Urdang was raised in South Africa in Apartheid, a system of instituionalized racial segregation and stratification that ensured that South Africa’s white minority would remain politically, economically, and socially dominant over all others, especially Black Africans. She spoke of her gradual awareness of her privilege as a young white child, attending a good school while black children sat uneducated in extreme poverty. She recounted her father and she watching a live broadcast on February 11, 1990, when Nelson Mandela was released from prison. Mandela had spent twenty-seven in prison for his anti-apartheid advocacy.

At the age of 23, Urdang made a big decision. “I left South Africa in 1967 and came to this country. It was just the beginning of the awareness of what was happening in South Africa and I could see how the policies in America were affecting South Africa. So, my interest grew out of empathy,” she said.

Urdang became involved in the 1980s Anti-Apartheid Divestment campaign. The divestment movement occurred predominantly on U.S. college campuses, where students pushed their institutions to take their investments out of South Africa and put pressure on the white-controlled government to end Apartheid.

“On some campuses, students would build models of shantytowns so that people could actually see what it meant to live in South African shantytowns. They had sit-ins at major corporations to say, ‘You cannot do what you’re doing because this is our money and this is our lives.’ So you had a lot of direct actions.” Urdang explained.

A speaker addresses the crowd of students gathered to protest Harvard’s investment in South African holdings during the late 1980s. A sign reads: “Put Apartheid Out of Business.” (Harvard Crimson)

Students at UC Berkeley build a shantytown on their campus as part of the Apartheid Divestment Campaign. (Paul Miller/ United Press International)

“I think that she has a very unique perspective of a Southern African woman who knows South Africa and the United States,” said Wilkinson’s Department of Peace Studies presidential fellow Dr. Rozell “Prexy” Nesbitt, who invited his long-time friend Urdang to Chapman. “She knows about the issues of inequality and equality and has taken a stance for students here at Chapman.”

The lecture had a large attendance from faculty, staff, and students. The entire room sat intently listening to Urdang talk about her upbringing, her immigration, her work as an activist, and the history of South African Apartheid. Hayley March (‘20, Business Marketing) and Saba Amid (‘21, Political Science and Peace Studies) were among those in attendance.

Urdang reads a passage from her memoir to students.

“I thought it was really interesting because you don’t hear about South African liberation movements in the United States,” said Amid. “I think that this is a type of issue that we can see happening in other parts of the world and I think that it is important to be aware of these events.” 

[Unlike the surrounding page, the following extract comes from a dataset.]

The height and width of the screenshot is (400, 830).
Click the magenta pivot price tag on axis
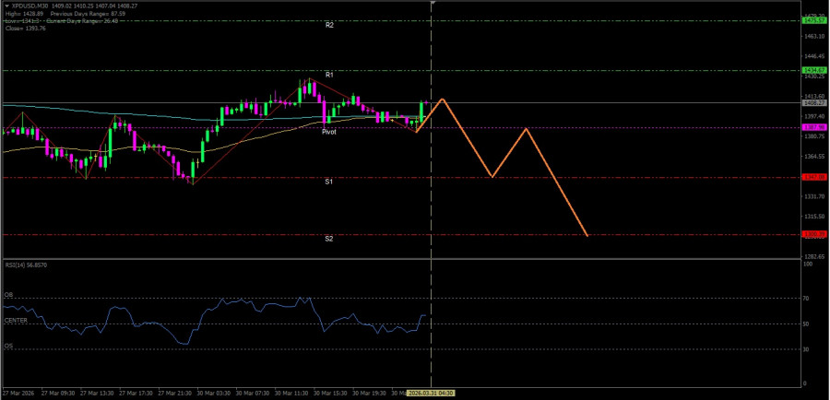(813, 128)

“I also think that it is amazing to learn through people’s personal stories rather than the textbook,” added March. “Because everyone can memorize dates, but to hear a story directly from the person whose story it is — it isn’t something we get to do often.”  

When asked if college students should get involved in activism and positive social movements, Urdang says, “Do it!”

“There is a space for everybody and I think that everybody has the potential to be the cause of change,” she said. “It just takes a lot of commitment but I am inspired by your generation’s activism. Follow your heart!”